President Kerry?

The current polls show President Bush running behind all of the serious Democratic candidates. While polling this early is not very meaningful, Bush’s sharp decline in stature is. There are, I think, three reasons why he will probably not be re-elected.
Two of Bush’s problems are not of his own making. The first is that he is associated with bad news–a recession which he inherited, and the Sept. 11 attacks for which he bears no responsibility. But the fact, fair or not, is that most people associate the Bush presidency with troubled times.
One of the most powerful forces in human affairs is wishful thinking. Its impact is incalculable. Consciously or not, a great many people, by November, will believe that casting George Bush out of office may put an end to a painful era of terrorism and recession.

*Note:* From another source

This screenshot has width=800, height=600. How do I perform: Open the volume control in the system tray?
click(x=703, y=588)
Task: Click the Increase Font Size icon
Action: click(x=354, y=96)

Bush’s second fundamental problem is the unexpected absence of banned weapons in Iraq. I think it is almost impossible to overestimate the impact of this development on Bush’s chances for re-election. The president staked his administration on the decision to invade Iraq. The decision was obviously risky, but it looked like a good bet at the time. What no one expected was that the most politically important rationale for the invasion would fizzle out. If our troops had come across the expected stocks of chemical and biological weapons, the entire Iraq situation would be cast in a different light. Of course there would be casualties; but so what? Americans would believe that there was no choice but to disarm Saddam’s regime. Democratic critics of the war would look foolish, or worse.
The Iraq war may still turn out to be a good idea on account of its primary objective, the promotion of democracy in the Arab world. But the success or failure of the venture in this regard will certainly not be known by November, and likely will not be known in our lifetimes. If George Bush goes down in history as the liberator of the Arabs, it will happen far too late to save his presidency.
President Bush’s third major problem is the only one that is his fault: the record deficit that has resulted from his failure to make any serious effort to restrain federal spending. I suspect that the president could have survived any two of the three problems he is now trying to overcome, but the deficit will cancel out the strong economy in the public’s mind, and give his opponents endless ammunition to hammer him on domestic policy. And this wound–the fatal one, I think–is regrettably self-inflicted.
Could President Bush still pull it out? Sure. A great many surprises are lurking between now and November. But I think his chances are small. John Kerry is a boring but experienced politician who is unlikely to make serious blunders. The Democrats, with George Soros and the Heinz fortune on their side, will have far more money than has ever been spent on an election. Bush’s best hope is that voters react negatively when they learn that Kerry led an anti-American organization, and accused his fellow veterans of being war criminals–a fact that at present, hardly anyone knows. But at best, doubts about Kerry’s patriotism will negate his status as a war hero. I don’t think they will doom his campaign. Neither will simply painting him as a liberal. The country has moved far to the left of where it was in the 1980s, and what worked in 1984 and 1988 will not work in 2004.
There is, of course, a powerful case to be made for the President’s re-election. But President Bush, sadly, is too inarticulate to make his own case. He is a good man and generally a good decision-maker. At one time I thought he would become one of our greatest presidents. But he lacks the talent to defend himself against the torrents of hate that are being unleashed against him by the Democrats–an outpouring of viciousness that has no parallel in our history. He has made, really, only one major mistake, his failure to control spending. But that mistake, together with a terrible run of bad luck, will, I am afraid, cost him his presidency.